Murder charge filed for Caesarean avoidance

A pregnant woman who allegedly ignored medical warnings to have a Caesarean section to save her twins was charged Thursday with murder after one of the babies was stillborn.

Prosecutors said Melissa Ann Rowland, 28, didn’t want the scars that accompany the surgery.

An autopsy found the baby died two days before its Jan. 13 delivery and that it would have survived if Rowland had had a C-section when her doctors urged her to, between Christmas and Jan. 9. The other baby is alive, but authorities had no further information.

The doctors had warned that without a C-section, the twins would probably die, authorities said. A nurse told police Rowland said a Caesarean would “ruin her life” and she would rather “lose one of the babies than be cut like that.”

The charges carry five years to life in prison. Rowland was jailed on $250,000 bail.

North Carolina

EPA studies emissions from microwave popcorn

The Environmental Protection Agency is studying the chemicals released into the air when a bag of microwave popcorn is popped or opened.

Exposure to vapors from butter flavoring in microwave popcorn has been linked to a rare lung disease contracted by factory workers in Missouri, Illinois, Iowa and Nebraska. The National Institute for Occupational Safety and Health has said it suspects the chemical diacetyl caused the illnesses.

However, health officials insist people who microwave popcorn and eat it at home are not in danger.

The EPA study began last fall and is expected to be completed this year.

Georgia

$40 million settlement made in crematory case

The families of more than 300 people whose bodies were found strewn across the grounds of a Georgia crematory will receive nearly $40 million in a settlement announced Thursday with the business and 58 funeral homes across the South.

The funeral homes agreed to pay $36 million and the insurer for Tri-State Crematory $3.5 million. The Marsh family, which operates the crematory in Rome, also agreed to preserve two acres as a tribute to the dead.

The families brought a federal class-action lawsuit in 2002 after crematory operator Ray Brent Marsh was arrested and accused of dumping 334 bodies instead of cremating them. Investigators say he gave families cement dust instead of their loved ones’ ashes.

The funeral homes in Georgia, Tennessee and Alabama had sent the bodies to the crematory between 1988 and 2002.

Marsh still faces 787 state felony charges.

Washington, D.C.

Ford F-150 lone pickup to earn top rating

Ford Motor Co.’s redesigned F-150 was the only 2004 pickup to earn the government’s top safety rating in two frontal crash tests, the National Highway Traffic Safety Administration said Thursday.

NHTSA released ratings Thursday for three pickups that were new or newly redesigned for 2004: the F-150, the Chevrolet Colorado and the GMC Canyon.

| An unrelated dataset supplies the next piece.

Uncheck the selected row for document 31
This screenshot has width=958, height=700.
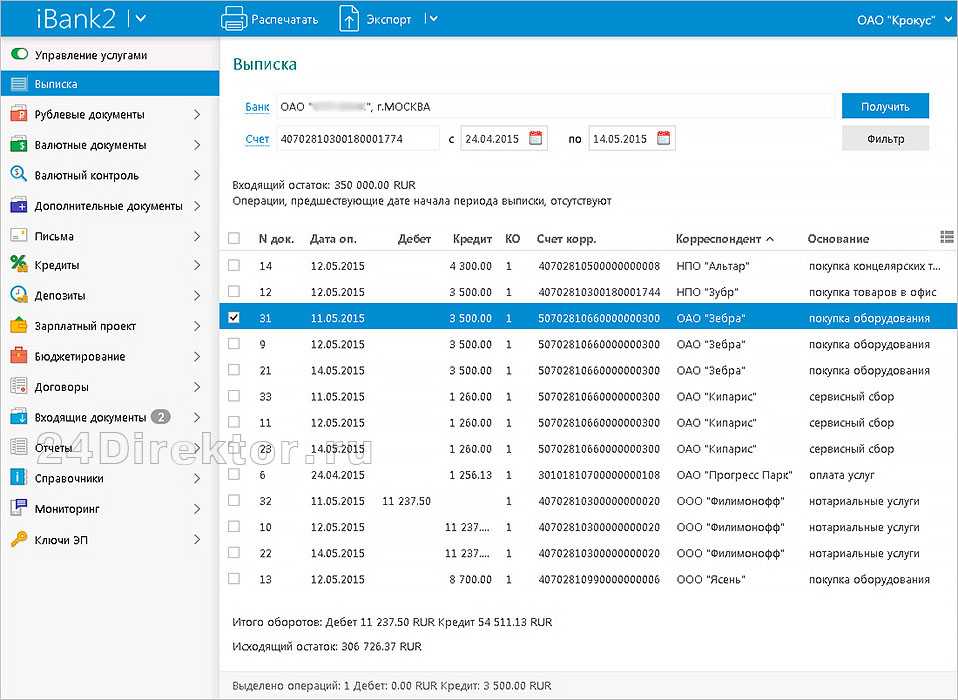[x=234, y=318]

It also posted ratings for pickups that were tested earlier and weren’t redesigned for the 2004 model year.

The crash ratings can be found online at www.safercar.gov.

Washington, D.C.

Senators ask NASA to stick with Hubble

Senators demanded a second opinion Thursday on NASA’s plans to let the Hubble Space Telescope die, but space agency administrator Sean O’Keefe said new safety rules made it unlikely that a Hubble repair mission would be launched.

Sens. Christopher Bond, R-Mo., and Barbara A. Mikulski, D-Md., asked O’Keefe at a hearing to seek the advice of the National Academy of Sciences before abandoning any plans to send a repair mission to the ailing Hubble.

O’Keefe agreed to talk with officials at the academy, but later told reporters that safety rules approved by Congress and NASA after the space shuttle Columbia accident made it virtually impossible to mount a space shuttle mission to repair the orbiting telescope.

“We’re not likely to be able to do that,” O’Keefe said after his testimony before the Senate appropriations subcommittee on VA-HUD-Independent Agencies, the panel that provides oversight for NASA.